The important thing to note in this question is tree’s representation. Tree is represented as leftmost child and right sibling form. So if the leftmost child is NULL for a node, then there is no child of this node. If we take a look at the function, we can notice that the function increments the “value” by 1 only for a leaf node.

**2) Suppose a polynomial time algorithm is discovered that correctly computes the largest clique in a given graph. In this scenario, which one of the following represents the correct Venn diagram of the complexity classes P, NP and NP Complete (NPC)?**

Answer: (D)

Largest Clique is an NP complete problem. If one NP complete problem can be solved in polynomial time, then all of them can be. So NPC set becomes equals to P.

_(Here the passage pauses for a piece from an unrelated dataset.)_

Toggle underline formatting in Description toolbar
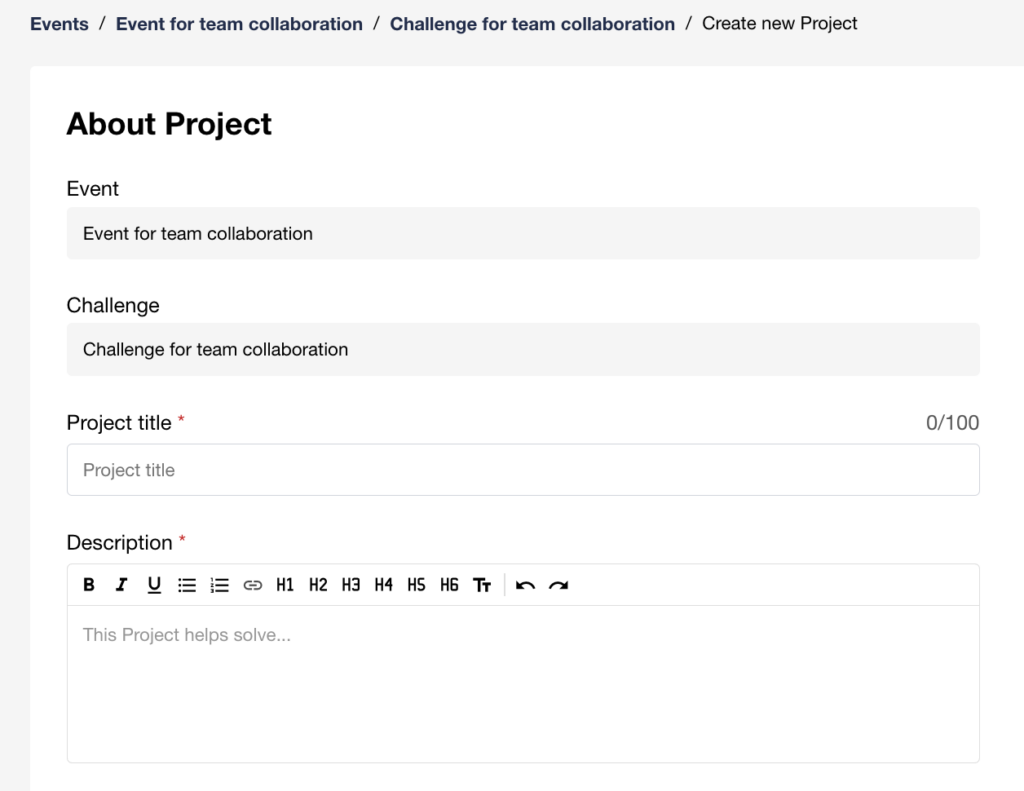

**Following are fill in the blanks questions**

**3)** The minimum number of comparisons required to find the minimum and the maximum of 100 numbers is _________________.

Answer: 147

The minimum number of comparisons required is 3n/2 – 3 for n numbers. Please refer method 3 of Maximum and minimum of an array using minimum number of comparisons for more details.

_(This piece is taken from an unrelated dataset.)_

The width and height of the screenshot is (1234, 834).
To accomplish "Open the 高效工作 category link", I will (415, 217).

**4) **Consider two strings A = “qpqrr” and B = “pqprqrp”. Let x be the length of the longest common subsequence (not necessarily contiguous) between A and B and let y be the number of such longest common subsequences between A and B. Then x + 10y = ___.

Answer: 34

The longest length is 4. There are 3 LCS of length 4 “qprr”, “pqrr” and “qpqr”.

**5)** Suppose P, Q, R, S, T are sorted sequences having lengths 20, 24, 30, 35, 50 respectively. They are to be merged into a single sequence by merging together two sequences at a time. The number of comparisons that will be needed in the worst case by the optimal algorithm for doing this is ____.

Answer: 358

To merge two lists of size m and n, we need to do m+n-1 comparisons in worst case. Since we need to merge 2 at a time, the optimal strategy would be to take smallest size lists first. The reason for picking smallest two items is to carry minimum items for repetition in merging.

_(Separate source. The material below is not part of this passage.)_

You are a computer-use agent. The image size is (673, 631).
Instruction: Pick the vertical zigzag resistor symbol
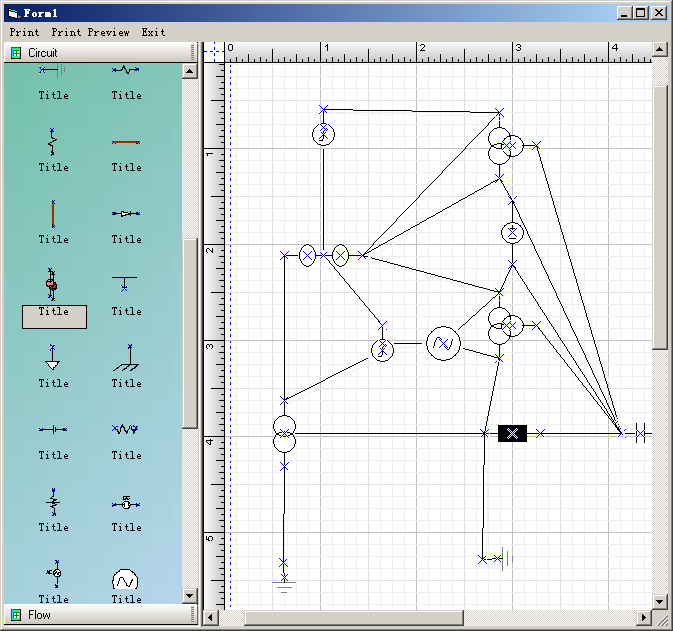point(53,141)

We first merge 20 and 24 and get a list of 44 using 43 worst case comparisons. Then we merge 30 and 35 into a list of 65 using 64 worst case comparisons. Then we merge 50 and 44 into a list of 94 using 93 comparisons. Finally we merge 94 and 65 using 158 comparisons. So total number of comparisons is 43 + 64 + 93 + 158 which is 358.

See GATE Corner for all previous year paper/solutions/explanations, syllabus, important dates, notes, etc.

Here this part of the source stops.